Das right. After 6 years of making crap without anything solid, I finally got something to show for it.
It aint much, only four songs, but hey, it's FREEEEEEEEE
Here is a preview: https://soundcloud.com/acrylia/album-preview-machinations
Full album will be released on my bandcamp on May 1st. I wouldn't bother going there before the time, as it appears blank.
http://www.acrylia.bandcamp.com
Hope yall enjoy it!
(I would add the album art below but FA is being a butt and says PNGs are invalid files)


----------



## Python Blue (Apr 24, 2013)

pukedshark said:


> Das right.
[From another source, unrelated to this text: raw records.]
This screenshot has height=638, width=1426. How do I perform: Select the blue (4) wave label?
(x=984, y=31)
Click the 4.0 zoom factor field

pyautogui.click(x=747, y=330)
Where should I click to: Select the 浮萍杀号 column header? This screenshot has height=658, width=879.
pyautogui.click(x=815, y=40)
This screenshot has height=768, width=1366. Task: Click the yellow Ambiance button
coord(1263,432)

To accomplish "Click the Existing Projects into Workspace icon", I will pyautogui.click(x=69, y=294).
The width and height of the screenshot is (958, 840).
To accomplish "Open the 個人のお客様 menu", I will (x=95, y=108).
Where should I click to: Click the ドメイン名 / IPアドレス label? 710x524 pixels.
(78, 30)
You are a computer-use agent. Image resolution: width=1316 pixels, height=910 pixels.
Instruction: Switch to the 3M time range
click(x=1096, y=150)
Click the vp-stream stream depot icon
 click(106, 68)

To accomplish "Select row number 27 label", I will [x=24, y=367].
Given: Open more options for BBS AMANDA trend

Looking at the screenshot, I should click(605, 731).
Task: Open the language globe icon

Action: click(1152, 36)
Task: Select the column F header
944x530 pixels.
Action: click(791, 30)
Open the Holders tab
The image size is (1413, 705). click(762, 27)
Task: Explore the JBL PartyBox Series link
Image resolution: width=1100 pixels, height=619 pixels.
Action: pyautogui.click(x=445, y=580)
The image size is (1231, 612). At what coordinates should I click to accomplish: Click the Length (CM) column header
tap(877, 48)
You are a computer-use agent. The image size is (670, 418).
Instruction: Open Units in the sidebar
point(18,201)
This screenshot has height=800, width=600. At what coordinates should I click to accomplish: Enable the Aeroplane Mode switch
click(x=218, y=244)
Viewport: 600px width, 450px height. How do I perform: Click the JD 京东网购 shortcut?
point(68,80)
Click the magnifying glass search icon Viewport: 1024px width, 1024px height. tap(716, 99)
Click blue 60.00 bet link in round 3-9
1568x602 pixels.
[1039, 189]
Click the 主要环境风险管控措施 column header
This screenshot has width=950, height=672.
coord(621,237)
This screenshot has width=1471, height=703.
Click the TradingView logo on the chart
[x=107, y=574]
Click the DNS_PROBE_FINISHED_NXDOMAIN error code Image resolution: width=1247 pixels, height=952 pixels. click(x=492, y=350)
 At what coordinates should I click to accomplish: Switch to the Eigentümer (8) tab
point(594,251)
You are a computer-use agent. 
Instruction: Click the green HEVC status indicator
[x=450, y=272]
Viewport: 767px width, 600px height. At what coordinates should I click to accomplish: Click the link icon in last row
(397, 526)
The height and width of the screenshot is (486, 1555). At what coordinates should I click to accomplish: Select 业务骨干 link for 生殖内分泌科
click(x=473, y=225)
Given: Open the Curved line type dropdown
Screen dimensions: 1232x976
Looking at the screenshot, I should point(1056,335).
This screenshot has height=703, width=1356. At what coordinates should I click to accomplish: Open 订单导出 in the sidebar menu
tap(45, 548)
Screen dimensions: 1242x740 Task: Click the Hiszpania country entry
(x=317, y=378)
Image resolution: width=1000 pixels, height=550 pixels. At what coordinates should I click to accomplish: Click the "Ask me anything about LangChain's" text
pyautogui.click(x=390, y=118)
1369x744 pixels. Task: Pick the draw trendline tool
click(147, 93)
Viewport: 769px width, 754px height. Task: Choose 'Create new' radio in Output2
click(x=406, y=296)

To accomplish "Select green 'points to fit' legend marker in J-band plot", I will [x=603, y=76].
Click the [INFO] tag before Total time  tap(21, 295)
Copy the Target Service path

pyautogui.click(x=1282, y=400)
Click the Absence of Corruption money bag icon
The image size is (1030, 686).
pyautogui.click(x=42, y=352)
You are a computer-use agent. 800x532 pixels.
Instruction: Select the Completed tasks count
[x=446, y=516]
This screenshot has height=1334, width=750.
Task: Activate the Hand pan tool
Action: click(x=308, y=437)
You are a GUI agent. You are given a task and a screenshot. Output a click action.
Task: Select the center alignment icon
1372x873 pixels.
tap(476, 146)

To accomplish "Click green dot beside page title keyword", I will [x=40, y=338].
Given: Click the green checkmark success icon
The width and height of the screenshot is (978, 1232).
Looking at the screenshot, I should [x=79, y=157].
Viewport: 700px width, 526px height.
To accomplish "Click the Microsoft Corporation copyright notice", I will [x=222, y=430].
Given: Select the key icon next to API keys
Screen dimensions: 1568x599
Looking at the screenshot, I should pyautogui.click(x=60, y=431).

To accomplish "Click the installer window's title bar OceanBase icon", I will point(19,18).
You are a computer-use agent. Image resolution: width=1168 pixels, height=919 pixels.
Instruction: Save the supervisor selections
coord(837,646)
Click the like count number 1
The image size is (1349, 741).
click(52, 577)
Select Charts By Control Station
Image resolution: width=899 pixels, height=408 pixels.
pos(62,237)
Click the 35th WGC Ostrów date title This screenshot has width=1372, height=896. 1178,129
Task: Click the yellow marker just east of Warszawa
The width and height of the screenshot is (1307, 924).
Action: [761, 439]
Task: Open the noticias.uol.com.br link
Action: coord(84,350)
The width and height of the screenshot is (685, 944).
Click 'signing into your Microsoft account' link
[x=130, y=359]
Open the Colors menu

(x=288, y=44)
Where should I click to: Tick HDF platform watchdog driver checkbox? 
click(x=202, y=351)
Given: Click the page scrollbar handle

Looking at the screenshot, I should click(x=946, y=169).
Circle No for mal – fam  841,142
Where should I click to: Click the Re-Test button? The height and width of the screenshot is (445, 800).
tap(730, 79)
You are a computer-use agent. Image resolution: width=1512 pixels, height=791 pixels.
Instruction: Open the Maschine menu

After 6 years of making crap without anything solid, I finally got something to show for it.
> It aint much, only four songs, but hey, it's FREEEEEEEEE
> Here is a preview: https://soundcloud.com/acrylia/album-preview-machinations
> Full album will be released on my bandcamp on May 1st. I wouldn't bother going there before the time, as it appears blank.
> ...



Pretty good. Certainly a range of electronic genres. Though, I sense some uncleared drum samples and loops (i.e. Skulls Snaps' "Brand New Day", better known for its sampling in Rob Dougan's "Clubbed to Death").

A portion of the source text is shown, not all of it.